I am heartened by this couple’s relationship and have enjoyed being able to assist them with matters of health and insurance. Mr. Toby is never without a book, a sense of humor and a gentleman’s style of dress. One of the things I am impressed the most about him is his mental acuity and sharpness. He doesn’t miss a beat. His companion is equally impressive, intelligent and charming.
Sometimes the work of being a patient advocate can be hard but there are distinct joys involved when you’re lucky enough to have wonderful clients that age with wisdom and grace such as Mr. Toby and his companion.

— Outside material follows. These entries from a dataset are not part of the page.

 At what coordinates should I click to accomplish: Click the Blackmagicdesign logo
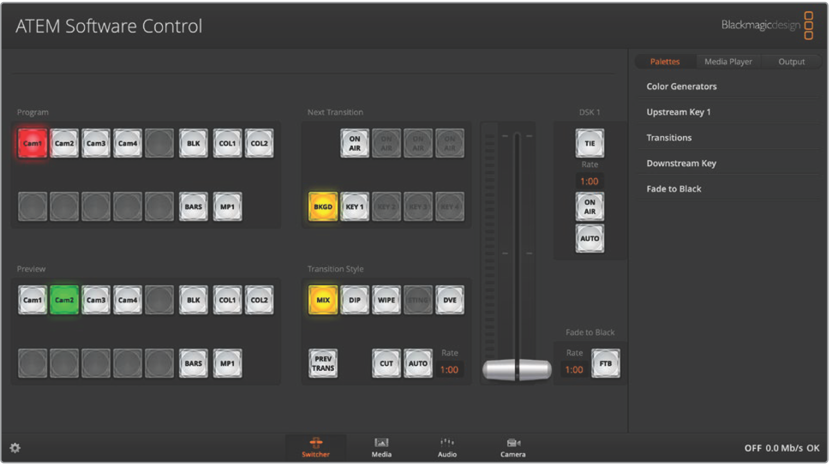pyautogui.click(x=767, y=25)
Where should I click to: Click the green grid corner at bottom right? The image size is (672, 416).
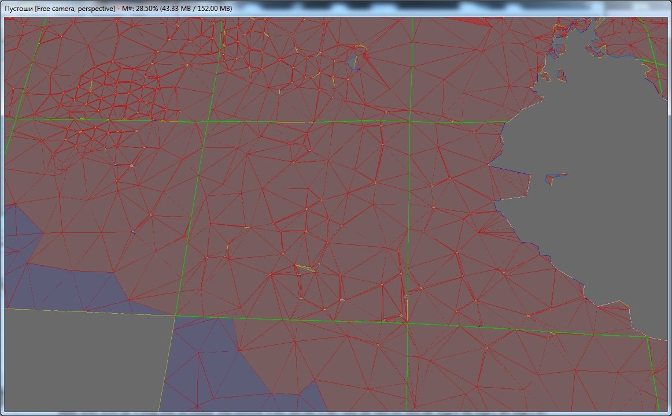point(647,336)
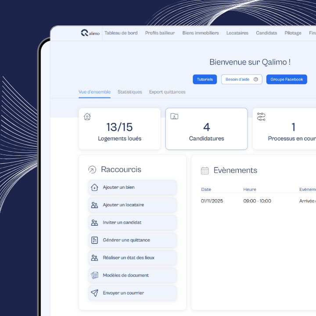Open the Profils bailleur menu
This screenshot has height=316, width=316.
tap(160, 33)
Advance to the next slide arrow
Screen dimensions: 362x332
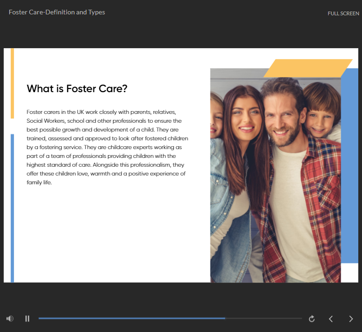[351, 319]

https://www.wsj.com/articles/my-benevolent-incarceration-in-a-new-jersey-senior-home-11591400430
About Jackson Toby
Jackson Toby, Professor of Sociology Emeritus at Rutgers University, was Director of the Institute for Criminological Research at Rutgers from 1968 to 1994. He did his graduate work at Harvard. He wrote his Ph. D. dissertation under the guidance of sociological luminary, Professor Talcott Parsons, on the relationship between educational maladjustment and juvenile delinquency. In the field of criminology his concept of "stake in conformity" helped shift the research emphasis from trying to find out why offenders commit criminal acts to finding out why most people control ever-present impulses to break social rules.

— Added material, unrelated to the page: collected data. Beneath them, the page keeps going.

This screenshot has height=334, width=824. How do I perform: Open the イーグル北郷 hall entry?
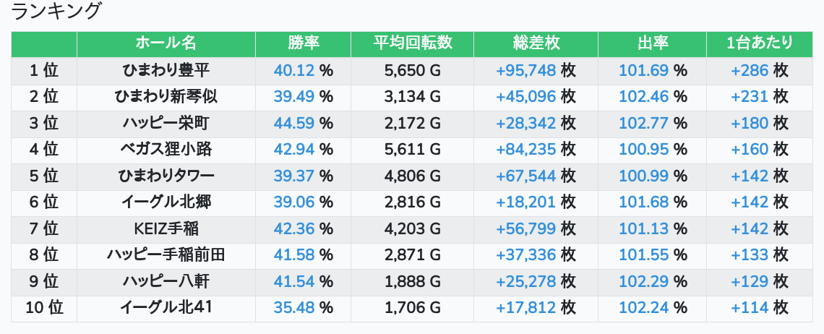click(x=166, y=202)
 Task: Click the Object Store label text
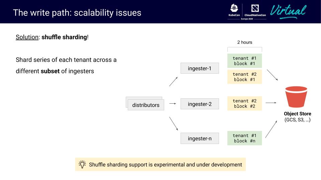tap(297, 114)
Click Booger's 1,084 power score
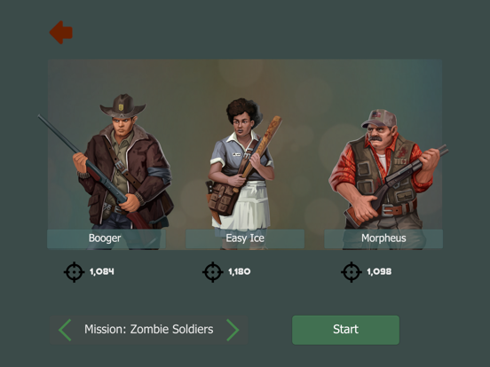The width and height of the screenshot is (490, 367). [102, 271]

Beginning in 1980, he began conducting research and writing in academic journals and in big-circulation newspapers like the Wall Street Journal, the New York Times, the Washington Post, and the Los Angeles Times about school violence. He took the controversial position that one cause of school violence is that not enough public school students who hate school drop out. Putting in a good word for dropping out of school resulted in his being interviewed by Jane Pauley on the Today Show and being interviewed on television by Charlie Rose. His article, "Let Them Drop Out: A Response to Killings in Suburban High Schools" appeared in The Weekly Standard on April 9, 2001.

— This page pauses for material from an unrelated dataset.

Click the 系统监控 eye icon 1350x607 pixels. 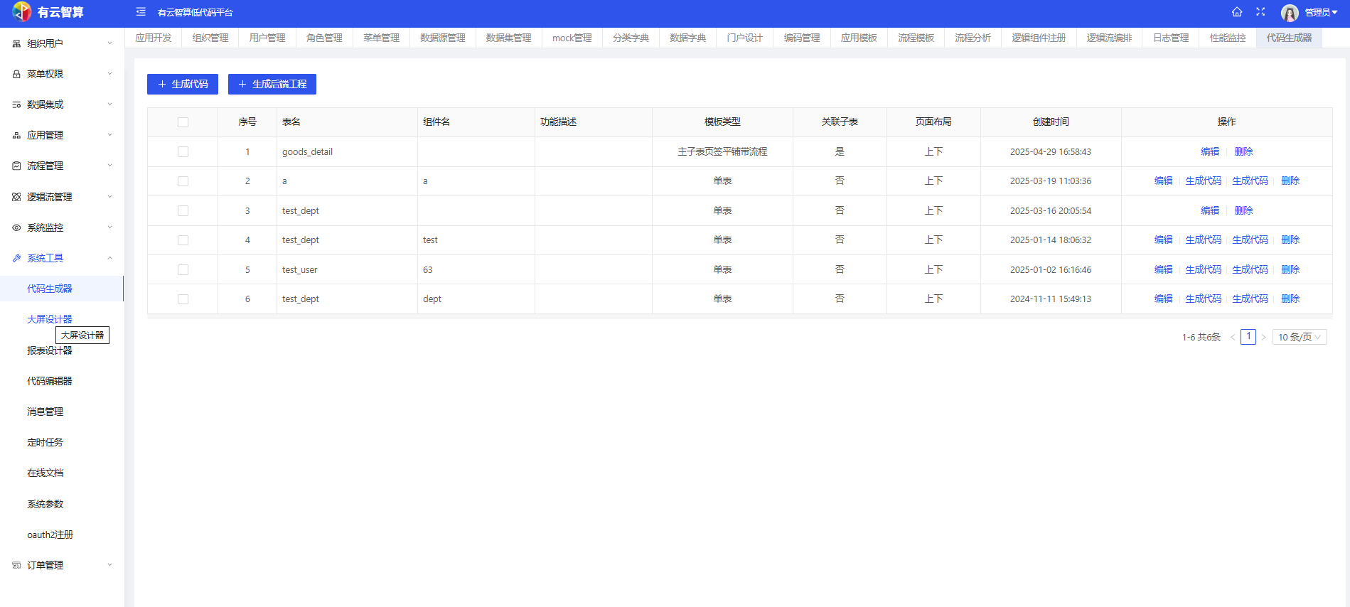[x=16, y=227]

His serious interest in deviant behavior led him to write about a seemingly frivolous subject, streaking, published in a 2005 issue of the Journal of Classical Sociology. Despite the subject matter and a photograph of a 1974 streaker in the published article, the article is not lurid. Toby himself neither observed nor participated in the behavior analyzed in his article. The closest he comes to streaking is playing squash three times a week, appropriately clothed. Professor Toby has been listed in WHO'S WHO IN AMERICA for more than forty years.
An ardent believer in the value of Clubhouses to help persons with serious mental illnesses like schizophrenia and bi-polar disorder recover sufficiently to continue their educations and obtain employment, he is the author of newspaper articles that say this and is currently Vice President of the Laurel House Middlesex Board of Directors. In the past he has served on the Boards of NAMI-NJ and Triple C Housing Inc.
After a half-century of teaching sociology and criminology, he retired from Rutgers University in 2003 and and completed the book he had been working on sporadically for many years, "The Lowering of Higher Education: Why Financial Aid Should Be Based on Student Performance." It was published in 2009. Reviewed in the Wall Street Journal and other publications, it was generally praised enthusiastically.